27. Therefore, in the present case, even though the transferor owner was not made a party, the transferee owner being respondent No-5 [since admittedly the owner of the vehicle at the time of the accident], is the "employer" for the purpose of the liability under the W.C.Act. That is enough. Adding of the transferor-owner as a party to the proceedings is only a mere formality, in cases of present nature. Hence, the first contention of the learned Standing Counsel for the Insurance Company cannot be countenanced.
28. Apropos the second contention, which is to the effect that the deceased was in an intoxicated condition at the time of the accident and hence the applicants cannot claim any compensation by virtue of a bar created under Sub-section (1) (b) (i) of Section 3 of the W.C.Act, it is on record that this contention was not raised initially before the tribunal.

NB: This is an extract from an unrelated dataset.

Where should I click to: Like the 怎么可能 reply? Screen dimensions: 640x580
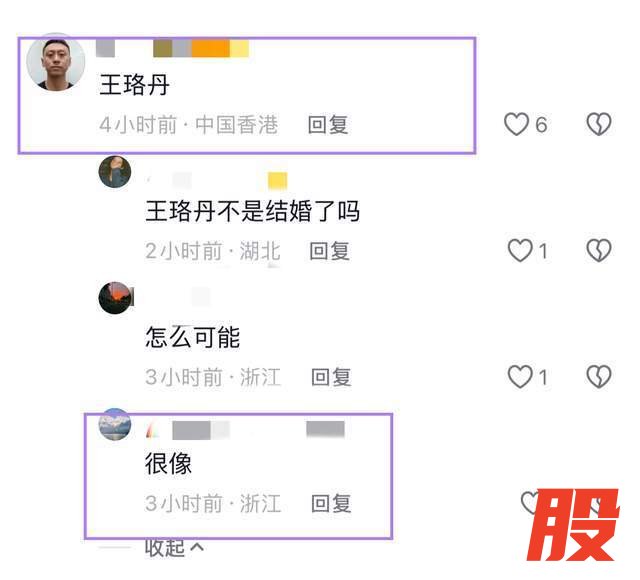pos(520,376)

29. The wife of the deceased was examined as A.W.1 on behalf of the applicants. The First Information Report was marked as Ex.A-1 through A.W.1. She stated that in the F.I.R., which was given by some other third person it was mentioned that the deceased was in an intoxicated condition and because of a small accident to the vehicle of the deceased, the deceased stopped his vehicle and thereafter when he was crossing the road on foot to inform his owner about the said accident, an unknown vehicle, which was running with high speed, hit him resulting in his instantaneous death.
30. The person who gave the F.I.R., conspicuously, was not examined. The non-examination of the person who gave the F.I.R., in my considered view, renders the contents of the F.I.R., inadmissible inasmuch as the same were not spoken to by the person who lodged the F.I.R.
31. It is to be further noted that the contents of the F.I.R., need not necessarily be always wholly true. The object of lodging F.I.R., in ordinary course, would be only to the limited extent of setting the criminal law in motion. The contents of the F.I.R., must be proved by examining the person who lodges the same and shall always be subject to judicial scrutiny in a competent Court. Not even the scribe of the F.I.R., was examined. Therefore, A.W.1, who is the wife of the deceased, cannot be said to be the competent person to testify the contents of the F.I.R. Inasmuch as the scribe of the F.I.R., was not examined, the evidence of A.W.1, who is the wife of the deceased, cannot be relied on to come to the conclusion that the deceased was in an intoxicated condition at the time of the accident. But, as already stated, the veracity of the contents of the F.I.R., was not corroborated.
32. Further more, the Post-mortem Certificate, which was marked as Ex.A-3, does not contain the details about the intoxicated condition of the deceased. It is only recorded in the Post-mortem Certificate that 'rupture was present'. Nothing can be found from the Post-mortem report that the deceased was in intoxicated condition at the time of accident. Therefore, the medical evidence also does not support the said contention of the learned Standing Counsel for the Insurance Company. Hence, this contention also cannot be accepted.
33. Since these are the only two grounds urged before this Court and since the other aspects i.e., the relationship between the deceased and the transferee owner (respondent No. 5) as employee and employer and the factum of the death of the deceased arising out of and during the course of his employment were not urged, I do not find any reason to advert to the said aspects.
34. For the foregoing reasons, the Civil Miscellaneous Appeal is devoid of any merit and is liable to be dismissed.
35. Accordingly, the Civil Miscellaneous Appeal is dismissed, at the stage of admission, confirming the award of the tribunal. However, there shall be no order as to costs.